• **Directions for this task**
Write out exactly every line from the one containing "Click the green シ tile" through the final line of the material below, both included. Pictures are to be skipped.

[[ Extracted entries open ]]

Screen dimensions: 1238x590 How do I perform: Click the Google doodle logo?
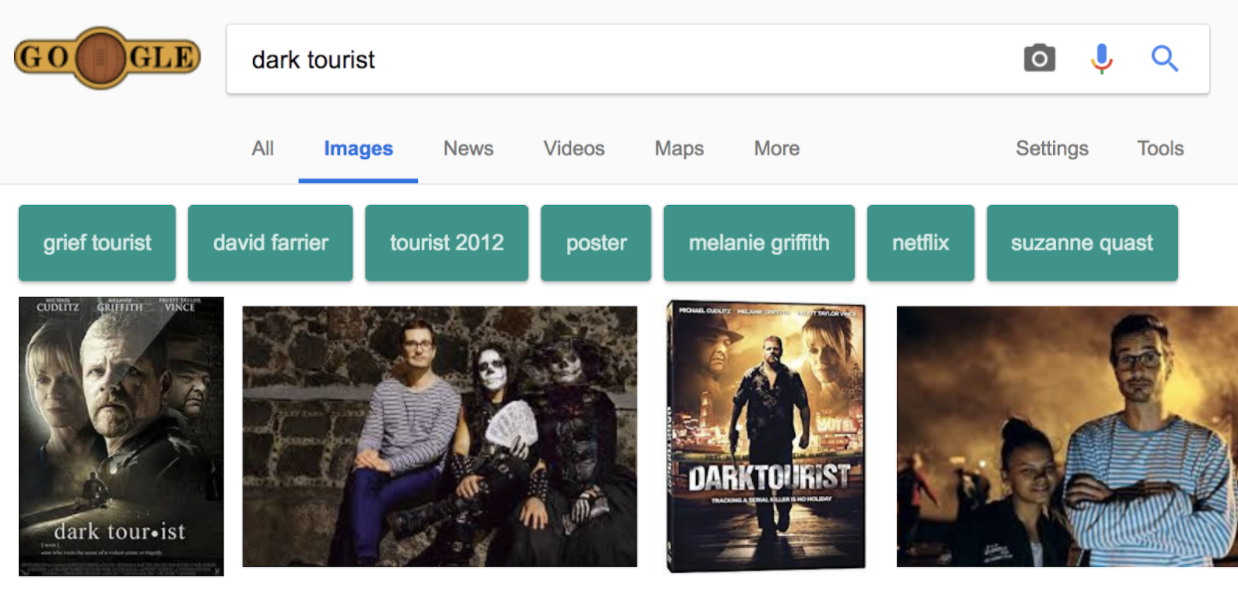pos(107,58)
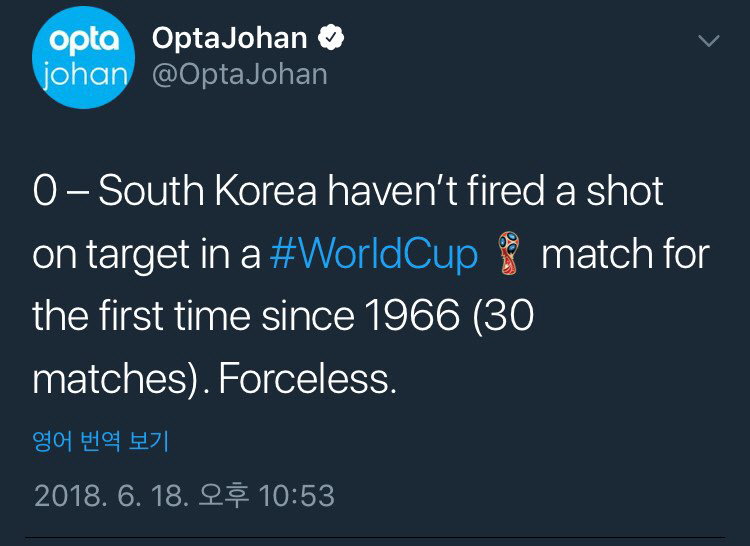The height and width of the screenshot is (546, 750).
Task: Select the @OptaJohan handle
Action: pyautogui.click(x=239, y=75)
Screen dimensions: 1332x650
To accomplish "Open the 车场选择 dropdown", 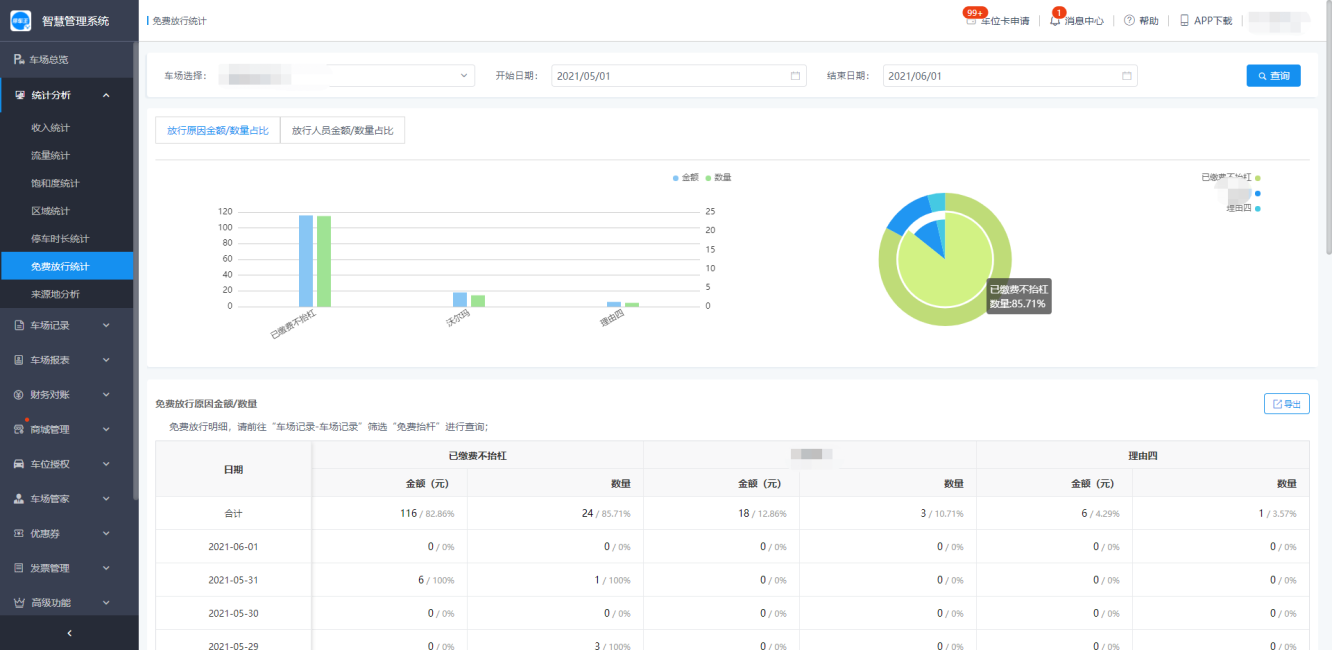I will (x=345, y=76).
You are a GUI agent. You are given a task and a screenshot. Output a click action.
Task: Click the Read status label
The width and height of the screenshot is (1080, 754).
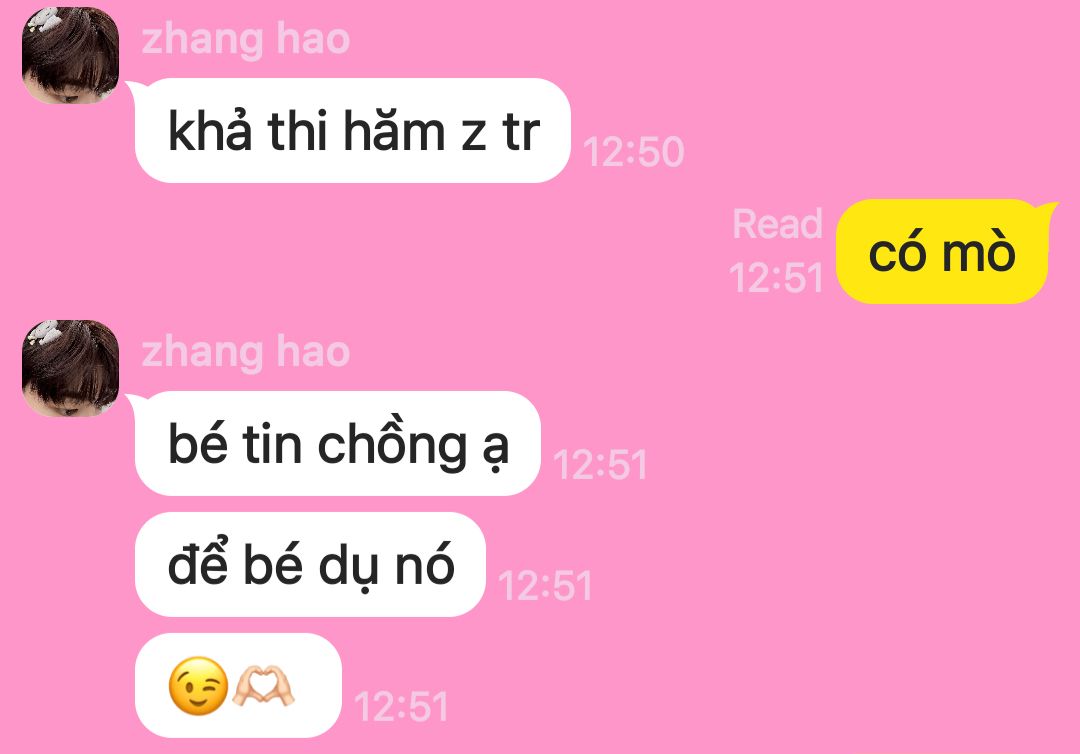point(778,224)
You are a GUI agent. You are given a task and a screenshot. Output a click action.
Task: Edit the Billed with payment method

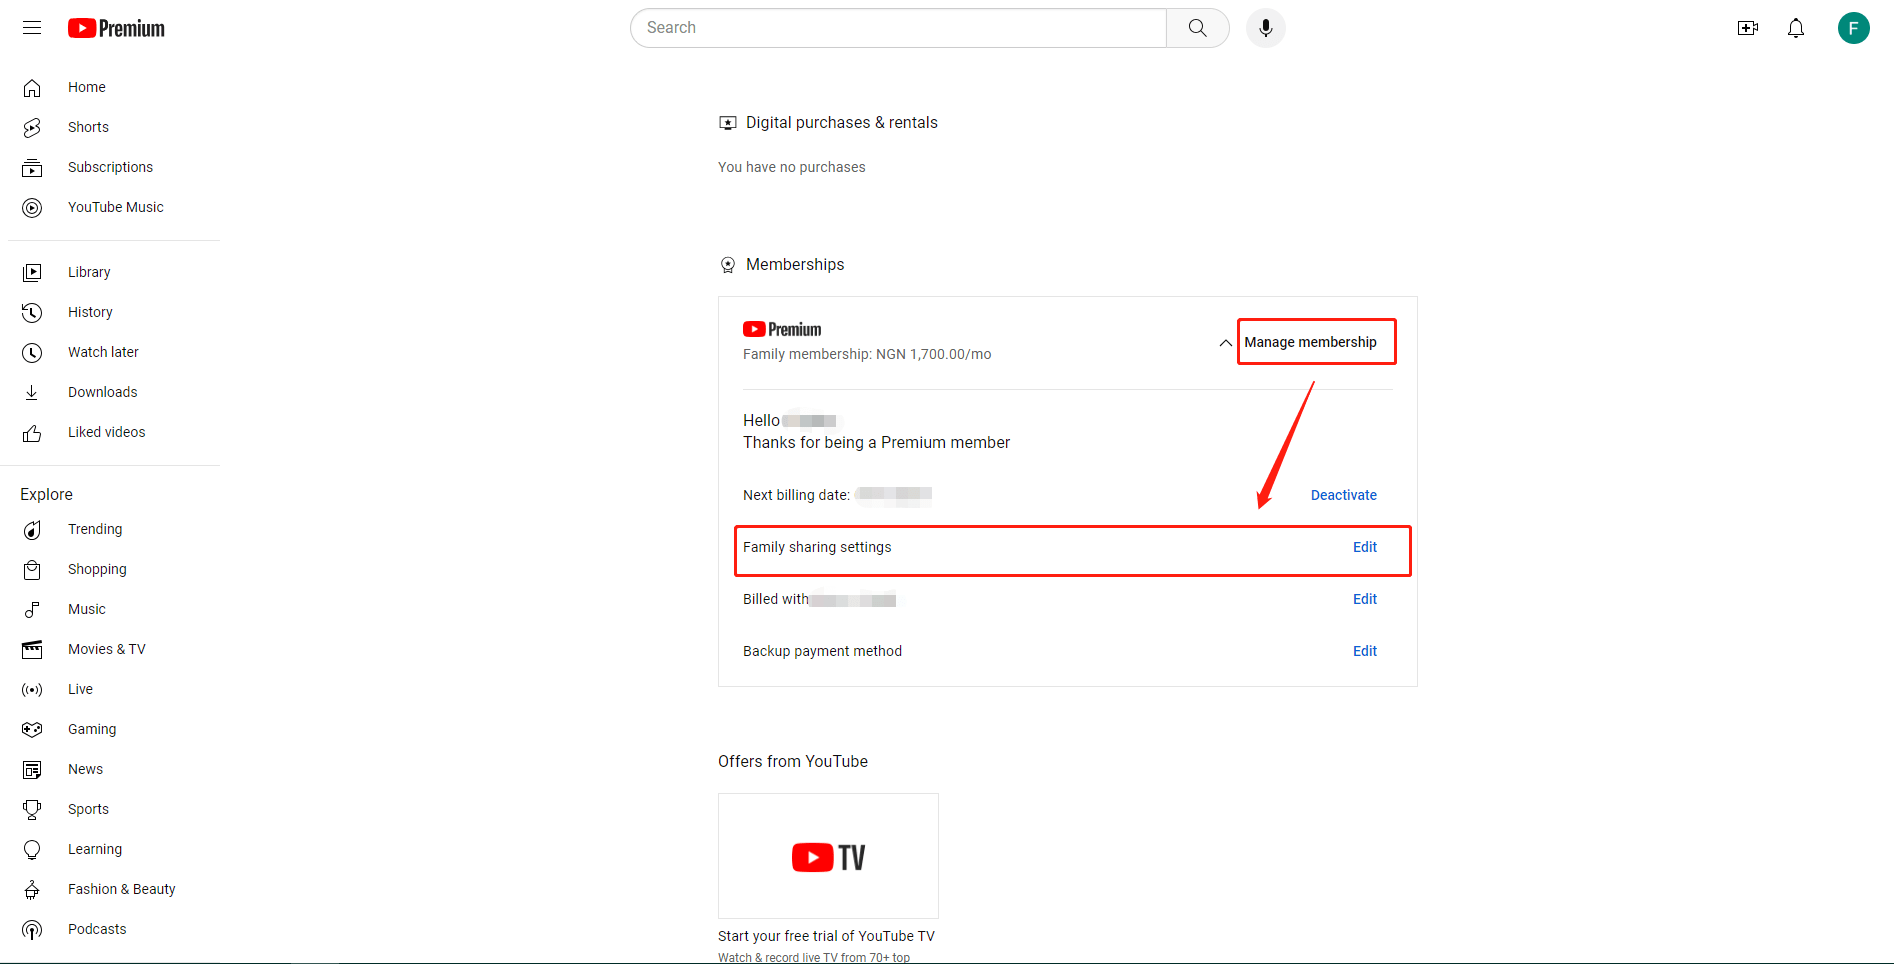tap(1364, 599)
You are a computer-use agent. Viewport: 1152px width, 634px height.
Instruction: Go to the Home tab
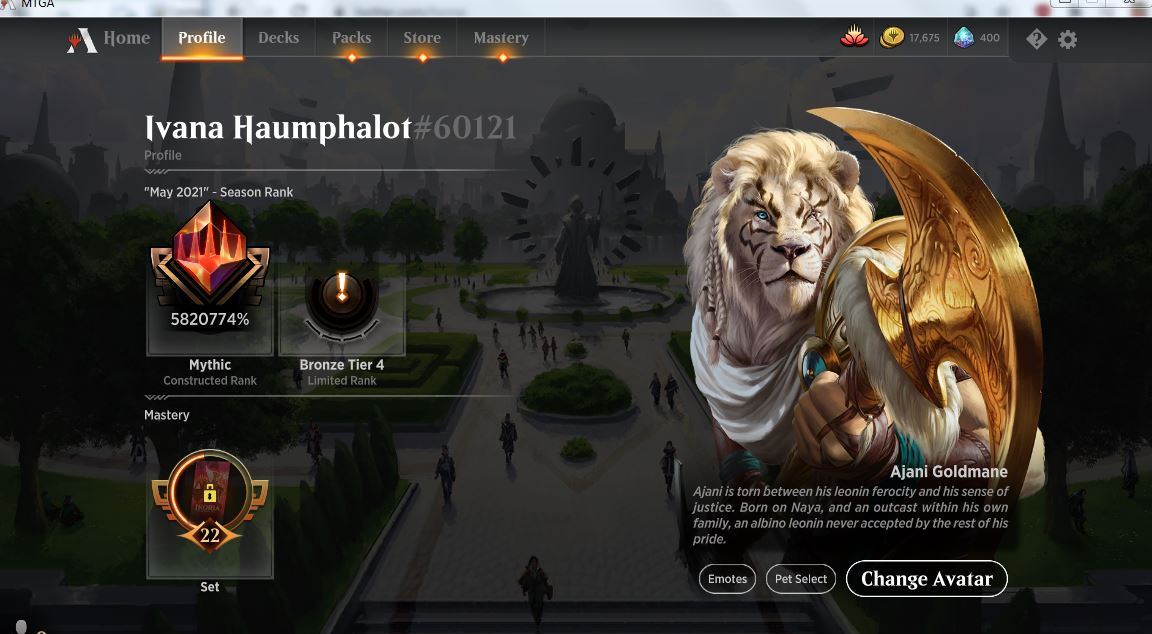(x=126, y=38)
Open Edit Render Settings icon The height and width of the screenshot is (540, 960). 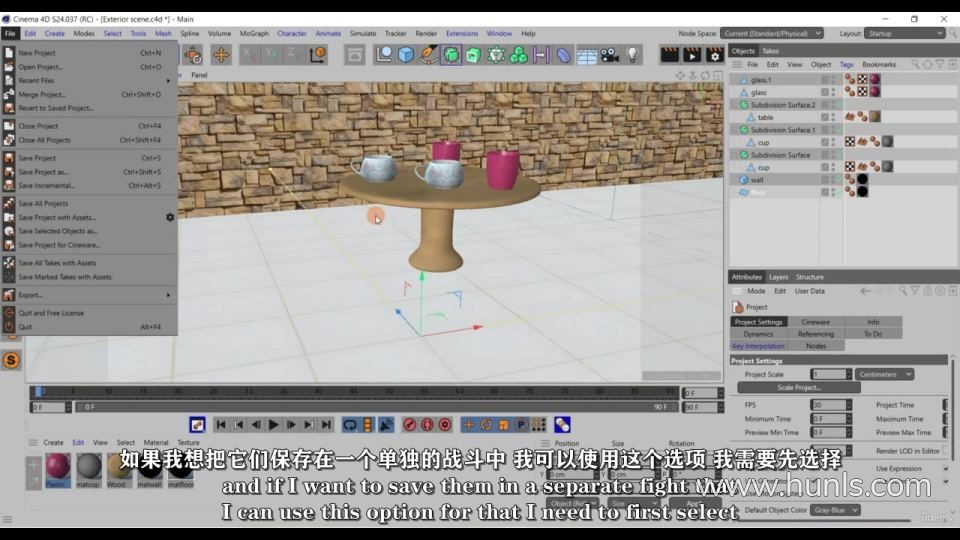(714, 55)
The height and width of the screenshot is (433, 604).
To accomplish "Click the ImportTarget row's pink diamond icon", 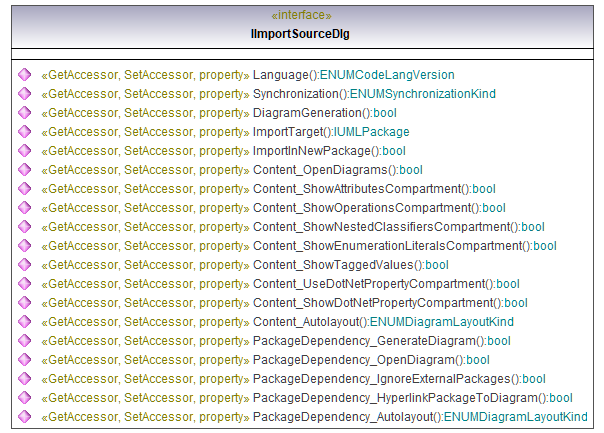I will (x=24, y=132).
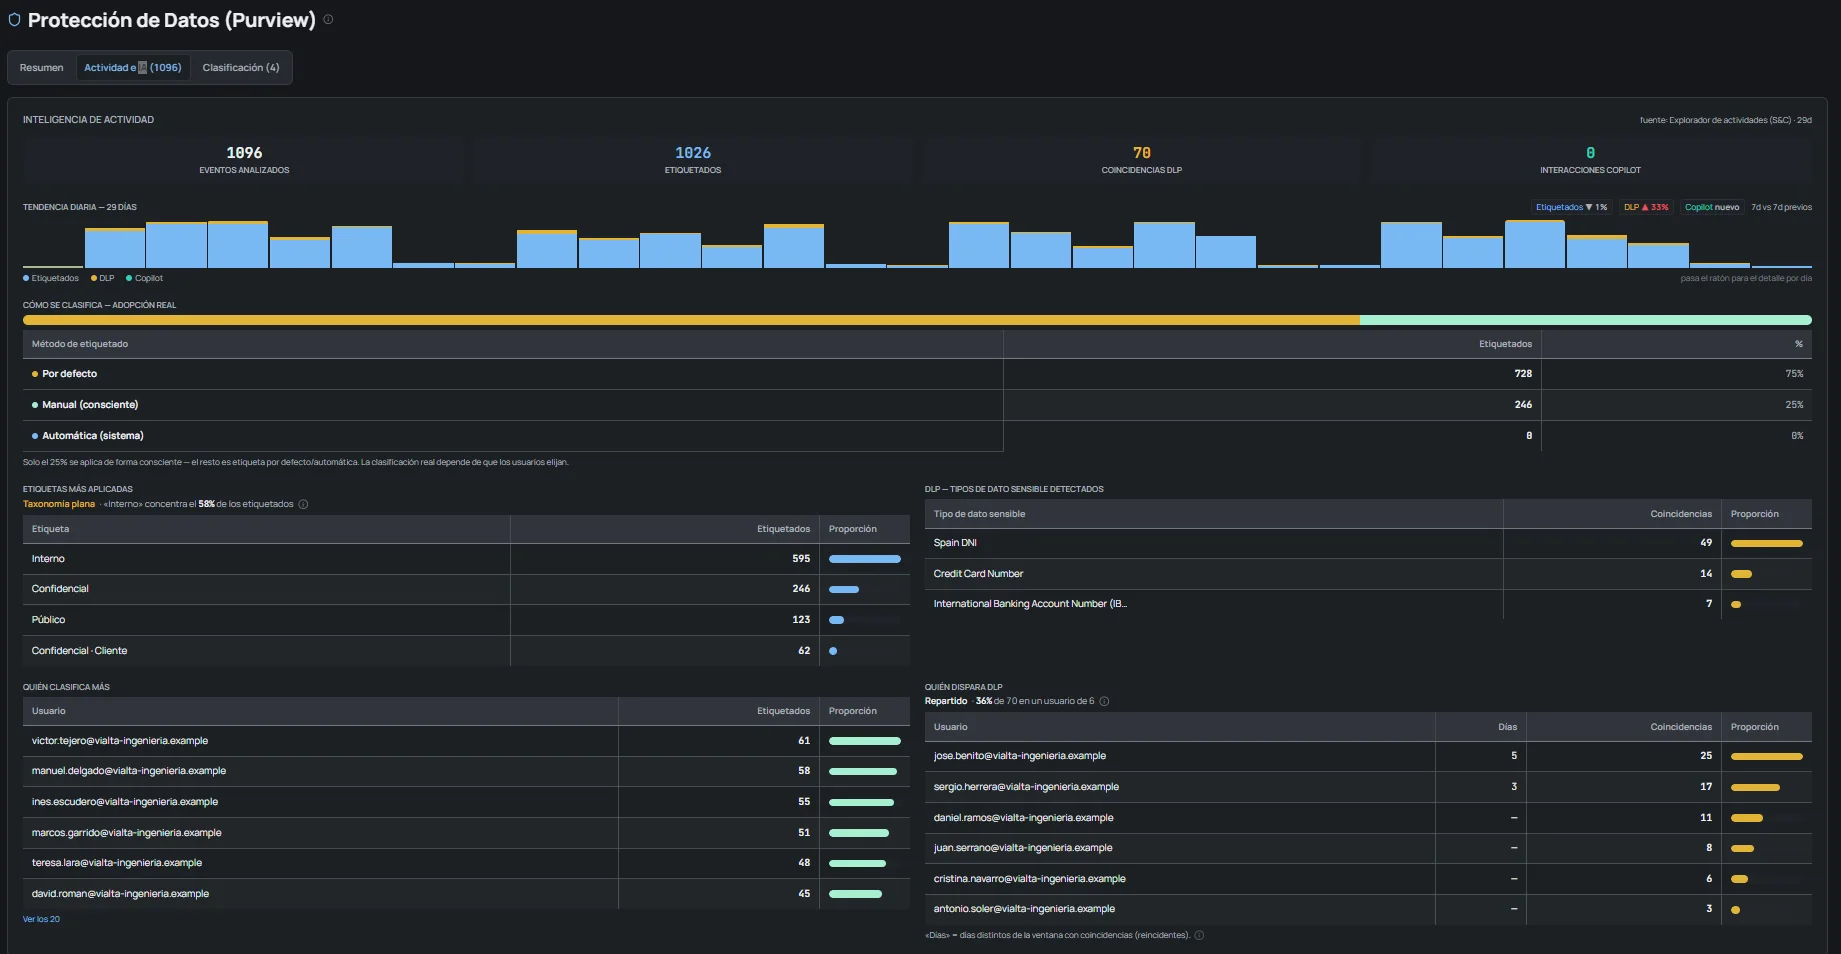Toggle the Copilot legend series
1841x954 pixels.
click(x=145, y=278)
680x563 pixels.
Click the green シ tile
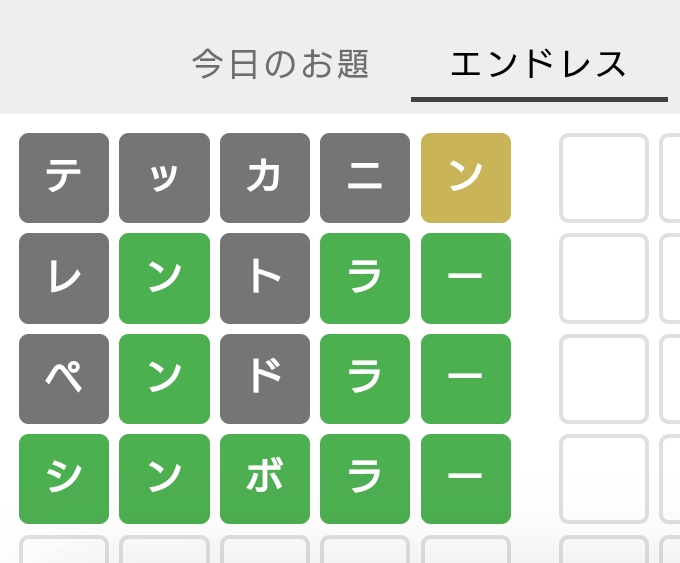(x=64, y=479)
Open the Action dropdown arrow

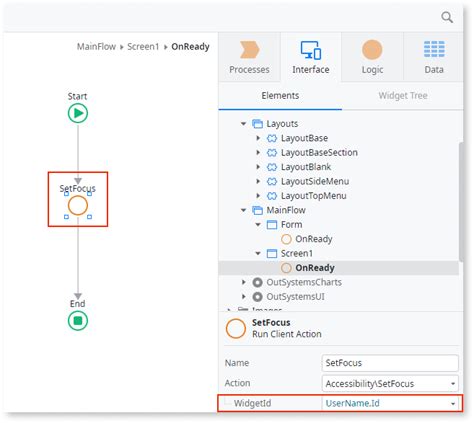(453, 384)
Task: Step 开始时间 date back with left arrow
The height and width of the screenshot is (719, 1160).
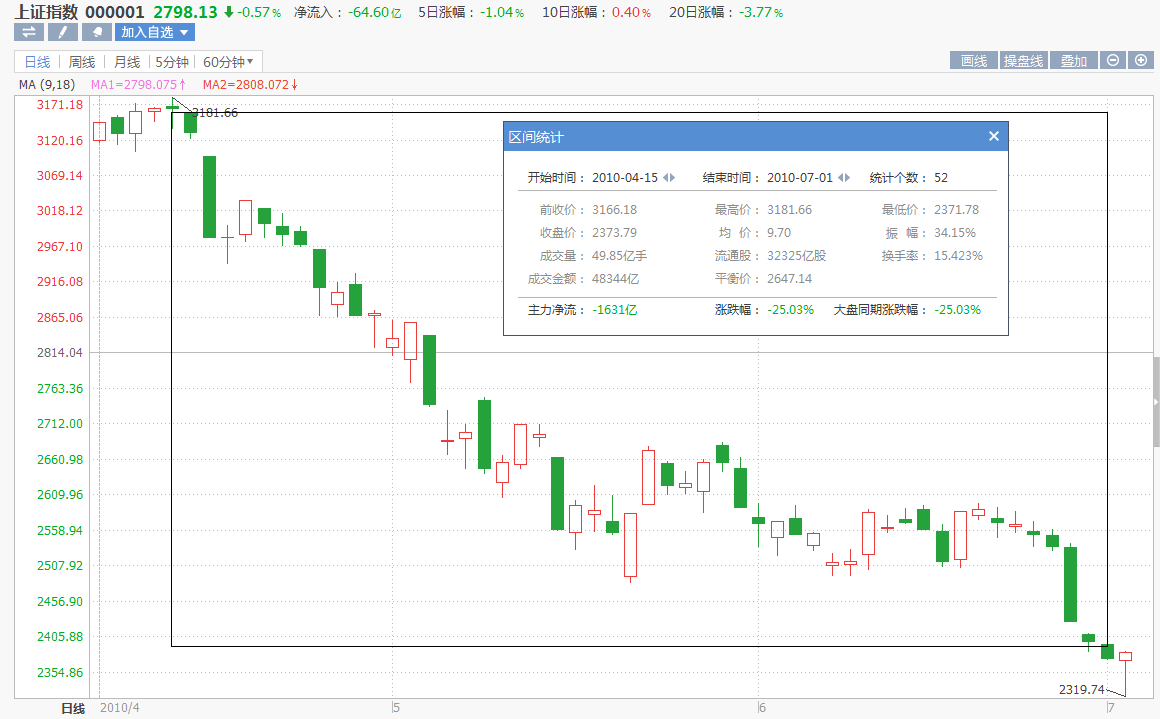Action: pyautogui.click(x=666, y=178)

[[ Extracted entries closed ]]

• **Answer for the task**
Click the green シ tile
(x=64, y=479)
Open the Action dropdown arrow

(453, 384)
Task: Step 开始时间 date back with left arrow
The height and width of the screenshot is (719, 1160).
Action: pyautogui.click(x=666, y=178)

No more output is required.